> _Reading passage_
■ ■ ■

Notebook

Paired-Sample Tests¶

In The Design of Experiments, Fisher describes an experiment conducted by Charles Darwin to measure the effect of cross-fertilization on plant growth. In Darwin's experiment, pairs of plants were grown from the same batch of seed in the same pot under the same conditions, except that one was self-fertilized and the other was cross-fertilized.

The evident object of these precautions is to increase the sensitiveness of the experiment, by making such differences in growth rate as were to be observed as little as possible dependent from environmental circumstancces, and as much as possible, therefore, from intrinsic differences due to their mode of origin.

The x and y arrays below record the height of the cross-fertilized and self-fertilized plants, respectively.

■ ■ ■

> _Data_
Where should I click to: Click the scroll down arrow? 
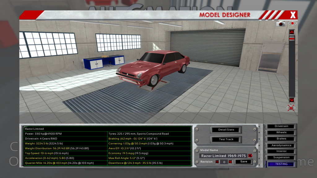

■ ■ ■

> _Problems to work on_
A) From the notebook on paired-sample tests, return the passage that begins at the words "In The Design" and stops after the words "other was cross-fertilized.".
B) In the notebook on paired-sample tests, how did the two plants in each of Darwin's pairs differ?
C) Write what comes next in the notebook on paired-sample tests, picking up after its last sentence.
None of the material is needed here.

> _Outputs by task_
A)
In The Design of Experiments, Fisher describes an experiment conducted by Charles Darwin to measure the effect of cross-fertilization on plant growth. In Darwin's experiment, pairs of plants were grown from the same batch of seed in the same pot under the same conditions, except that one was self-fertilized and the other was cross-fertilized.

B) One plant was self-fertilized and the other was cross-fertilized.

C)
In [1]:

import numpy as np
x = np.array([23.5, 12, 21, 22, 19.125, 21.5, 22.125, 20.375, 18.25, 21.625, 23.25, 21, 22.125, 23, 12])  # (in) cross-fertilized
y = np.array([17.375, 20.375, 20, 20, 18.375, 18.625, 18.625, 15.25, 16.5, 18, 16.25, 18, 12.75, 15.5, 18])  # (in) self-fertilized
assert len(x) == len(y)  # elements at corresponding positions form a pair

The null hypothesis was that the method of fertilization would have no effect, and Darwin's alternative hypothesis was that cross-fertilized plants would be taller. Fisher recommends the t-test, which is implemented for paired ("related") samples by stats.ttest_rel.

In [2]:

from scipy import stats
# alternative hypothesis 'greater': the mean of the distribution underlying 
# `x` is greater than the mean of the distribution underlying `y` 
res_t = stats.ttest_rel(x, y, alternative='greater')
res_t

Out[2]:

Ttest_relResult(statistic=2.1479874613311205, pvalue=0.024851472010900447)

However, the t-test is derived under the assumption that samples were drawn from a normal population. He reports that

There has, however, in recent years, been a tendency for theoretical statisticians, not closely in touch with the requirements of experimental data, to stress the element of normality, in the hypothesis tested, as though it were a serious limitation to the test applied.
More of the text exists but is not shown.